Shortly after the Magic drafted Isaac with the sixth overall pick in the 2017 NBA Draft, Isaac got inspiration in an unlikely place.
Orlando Magic forward Jonathan Isaac was in the spotlight in 2020 for neither taking the COVID-19 vaccine, nor kneeling during the national anthem.
His faith, he said in a recent interview on Epoch TV’s “American Thought Leaders” with Jan Jekielek, guided these decisions.
But he was not always a man of faith.
“I didn’t really, really become a Christian until I got to the NBA,” he said. “But I grew up in the church, and so I had somewhat of a foundation.”

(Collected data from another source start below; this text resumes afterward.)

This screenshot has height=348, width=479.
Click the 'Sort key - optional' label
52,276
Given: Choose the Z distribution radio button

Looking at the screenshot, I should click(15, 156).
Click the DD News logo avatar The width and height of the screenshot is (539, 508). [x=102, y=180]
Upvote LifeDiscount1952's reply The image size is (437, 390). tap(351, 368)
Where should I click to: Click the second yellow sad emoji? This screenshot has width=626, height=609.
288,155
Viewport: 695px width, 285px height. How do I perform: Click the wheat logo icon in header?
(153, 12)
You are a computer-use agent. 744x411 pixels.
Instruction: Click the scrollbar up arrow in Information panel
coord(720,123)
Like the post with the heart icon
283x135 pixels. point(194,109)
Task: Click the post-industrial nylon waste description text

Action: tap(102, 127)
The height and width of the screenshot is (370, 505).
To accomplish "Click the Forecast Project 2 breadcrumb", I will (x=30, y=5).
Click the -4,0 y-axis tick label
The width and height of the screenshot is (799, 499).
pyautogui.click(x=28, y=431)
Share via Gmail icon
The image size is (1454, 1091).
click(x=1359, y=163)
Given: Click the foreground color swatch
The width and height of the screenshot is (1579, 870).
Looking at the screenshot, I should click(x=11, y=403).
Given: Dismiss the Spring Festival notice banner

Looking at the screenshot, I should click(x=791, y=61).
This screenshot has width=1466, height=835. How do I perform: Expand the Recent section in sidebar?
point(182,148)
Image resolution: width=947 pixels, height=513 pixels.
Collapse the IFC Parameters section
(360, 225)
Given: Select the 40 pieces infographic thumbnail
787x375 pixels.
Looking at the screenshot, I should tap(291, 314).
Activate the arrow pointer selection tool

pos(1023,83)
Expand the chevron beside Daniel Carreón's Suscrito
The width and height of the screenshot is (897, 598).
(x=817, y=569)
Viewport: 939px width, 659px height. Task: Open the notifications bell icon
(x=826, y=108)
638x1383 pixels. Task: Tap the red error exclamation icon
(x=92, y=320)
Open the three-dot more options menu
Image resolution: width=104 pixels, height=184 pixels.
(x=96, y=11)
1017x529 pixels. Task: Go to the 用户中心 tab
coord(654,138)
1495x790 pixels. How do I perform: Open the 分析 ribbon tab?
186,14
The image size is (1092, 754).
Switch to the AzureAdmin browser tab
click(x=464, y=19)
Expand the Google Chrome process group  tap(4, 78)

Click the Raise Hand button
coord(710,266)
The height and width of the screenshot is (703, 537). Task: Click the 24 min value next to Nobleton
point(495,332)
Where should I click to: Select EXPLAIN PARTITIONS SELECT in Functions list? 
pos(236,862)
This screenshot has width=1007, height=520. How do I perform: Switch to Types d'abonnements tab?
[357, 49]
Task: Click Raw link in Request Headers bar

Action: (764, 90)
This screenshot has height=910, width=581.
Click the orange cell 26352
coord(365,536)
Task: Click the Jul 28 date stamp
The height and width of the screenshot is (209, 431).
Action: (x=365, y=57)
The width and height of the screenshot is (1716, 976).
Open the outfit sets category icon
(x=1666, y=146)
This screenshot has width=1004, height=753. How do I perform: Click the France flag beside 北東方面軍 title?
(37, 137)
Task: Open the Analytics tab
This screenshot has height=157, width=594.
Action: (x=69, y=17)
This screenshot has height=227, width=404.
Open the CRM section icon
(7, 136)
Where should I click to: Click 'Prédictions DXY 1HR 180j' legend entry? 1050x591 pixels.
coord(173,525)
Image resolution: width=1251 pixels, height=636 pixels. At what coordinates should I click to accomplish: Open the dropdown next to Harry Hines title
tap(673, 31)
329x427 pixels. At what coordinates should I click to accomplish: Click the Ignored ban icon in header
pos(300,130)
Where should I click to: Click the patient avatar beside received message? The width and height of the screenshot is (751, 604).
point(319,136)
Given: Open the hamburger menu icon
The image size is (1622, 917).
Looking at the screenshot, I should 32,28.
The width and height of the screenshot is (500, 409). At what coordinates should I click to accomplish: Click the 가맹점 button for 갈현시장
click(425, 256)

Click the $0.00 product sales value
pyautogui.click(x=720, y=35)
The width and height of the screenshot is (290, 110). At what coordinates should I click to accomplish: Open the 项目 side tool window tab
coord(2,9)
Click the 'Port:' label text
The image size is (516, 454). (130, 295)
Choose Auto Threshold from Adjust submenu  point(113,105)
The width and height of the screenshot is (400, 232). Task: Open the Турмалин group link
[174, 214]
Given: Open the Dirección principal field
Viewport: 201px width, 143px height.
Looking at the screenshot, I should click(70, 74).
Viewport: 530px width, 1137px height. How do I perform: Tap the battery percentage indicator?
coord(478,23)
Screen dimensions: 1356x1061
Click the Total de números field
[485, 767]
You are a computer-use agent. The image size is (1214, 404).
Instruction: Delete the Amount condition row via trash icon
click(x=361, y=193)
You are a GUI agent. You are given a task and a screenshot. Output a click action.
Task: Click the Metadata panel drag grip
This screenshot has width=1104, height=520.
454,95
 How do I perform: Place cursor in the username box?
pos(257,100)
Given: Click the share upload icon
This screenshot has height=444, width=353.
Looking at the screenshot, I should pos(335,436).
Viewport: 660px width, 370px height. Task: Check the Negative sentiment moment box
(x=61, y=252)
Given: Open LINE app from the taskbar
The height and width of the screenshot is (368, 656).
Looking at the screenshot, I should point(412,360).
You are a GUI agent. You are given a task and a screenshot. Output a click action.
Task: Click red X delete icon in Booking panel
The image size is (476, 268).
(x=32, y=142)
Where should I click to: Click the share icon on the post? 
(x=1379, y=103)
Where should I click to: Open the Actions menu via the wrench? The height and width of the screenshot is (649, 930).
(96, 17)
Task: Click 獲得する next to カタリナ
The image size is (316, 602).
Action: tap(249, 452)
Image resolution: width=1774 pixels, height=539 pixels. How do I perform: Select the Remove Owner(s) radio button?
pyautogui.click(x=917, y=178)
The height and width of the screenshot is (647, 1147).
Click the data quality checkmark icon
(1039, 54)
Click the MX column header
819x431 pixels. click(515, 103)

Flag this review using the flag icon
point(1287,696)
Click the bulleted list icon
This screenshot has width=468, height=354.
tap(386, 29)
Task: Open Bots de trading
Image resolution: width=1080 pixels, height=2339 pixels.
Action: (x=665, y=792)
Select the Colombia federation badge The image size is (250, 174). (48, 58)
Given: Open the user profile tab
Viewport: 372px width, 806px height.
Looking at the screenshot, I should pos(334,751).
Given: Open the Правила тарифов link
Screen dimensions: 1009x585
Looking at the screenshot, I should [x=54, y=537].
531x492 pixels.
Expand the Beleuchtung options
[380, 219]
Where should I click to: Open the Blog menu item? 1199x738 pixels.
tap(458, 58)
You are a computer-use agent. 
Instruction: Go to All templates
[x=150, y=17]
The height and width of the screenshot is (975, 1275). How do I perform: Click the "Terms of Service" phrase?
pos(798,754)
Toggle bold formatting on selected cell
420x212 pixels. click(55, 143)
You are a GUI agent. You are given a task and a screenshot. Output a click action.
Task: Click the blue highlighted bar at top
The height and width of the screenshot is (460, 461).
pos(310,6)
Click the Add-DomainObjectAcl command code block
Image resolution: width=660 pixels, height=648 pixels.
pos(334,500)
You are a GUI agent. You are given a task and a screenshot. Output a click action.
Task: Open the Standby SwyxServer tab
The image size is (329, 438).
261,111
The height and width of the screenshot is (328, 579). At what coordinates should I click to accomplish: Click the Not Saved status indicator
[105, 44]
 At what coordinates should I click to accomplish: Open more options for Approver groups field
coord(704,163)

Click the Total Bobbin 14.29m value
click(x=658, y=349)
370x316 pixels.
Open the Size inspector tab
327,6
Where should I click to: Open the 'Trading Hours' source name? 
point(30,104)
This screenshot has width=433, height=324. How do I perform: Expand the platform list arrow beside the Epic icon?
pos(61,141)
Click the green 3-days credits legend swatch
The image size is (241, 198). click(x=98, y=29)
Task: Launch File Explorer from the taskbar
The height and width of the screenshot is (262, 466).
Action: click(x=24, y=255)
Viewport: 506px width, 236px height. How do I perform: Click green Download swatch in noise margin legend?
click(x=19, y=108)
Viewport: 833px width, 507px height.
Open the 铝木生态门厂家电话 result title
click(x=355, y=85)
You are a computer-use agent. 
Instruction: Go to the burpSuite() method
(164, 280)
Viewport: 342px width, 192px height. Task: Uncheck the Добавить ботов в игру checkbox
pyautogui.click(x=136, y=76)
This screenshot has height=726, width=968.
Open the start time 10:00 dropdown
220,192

When times were good, he distanced himself from Christianity and tried to fit in with those around him. And when they were bad, he would go back to church.
Shortly after the Magic drafted Isaac with the sixth overall pick in the 2017 NBA Draft, Isaac got inspiration from an unlikely place.
“I’m getting into my new place, and I meet a guy on an elevator. And he says to me, ‘I can tell you how to be great,’” he said. “And I said, ‘How?’ And he said, ‘You have to know Jesus.’ And I was like, ‘Man, I know Jesus. Me and him are close.’ But I wasn’t living that way.”
That man would become Isaac’s pastor.
Refusing to Kneel During the National Anthem
During the 2020 season, race relations came to the forefront as the case of the police custody death of Minneapolis man George Floyd led to protests and riots in a number of cities across the country. Athletes sympathetic to the Black Lives Matter (BLM) movement were also still kneeling during the playing of the “Star-Spangled Banner” after it was popularized by San Francisco 49ers quarterback Colin Kaepernick in 2016.
Isaac declined to kneel during the national anthem. But it was not due to opposition to BLM.
“I understood where the humanity and where it all was coming from,” he said. “But me, being a Christian, at the time, I was trying to figure out, ‘What does this mean?’” he said. “What is an appropriate response that honors the truth and that honors giving an answer toward progress.”
Isaac talked with friends and said that it is Jesus that can bring people together. But they rebuffed him.
Isaac took issue with BLM’s tone and rhetoric and came to realize that it was not for him.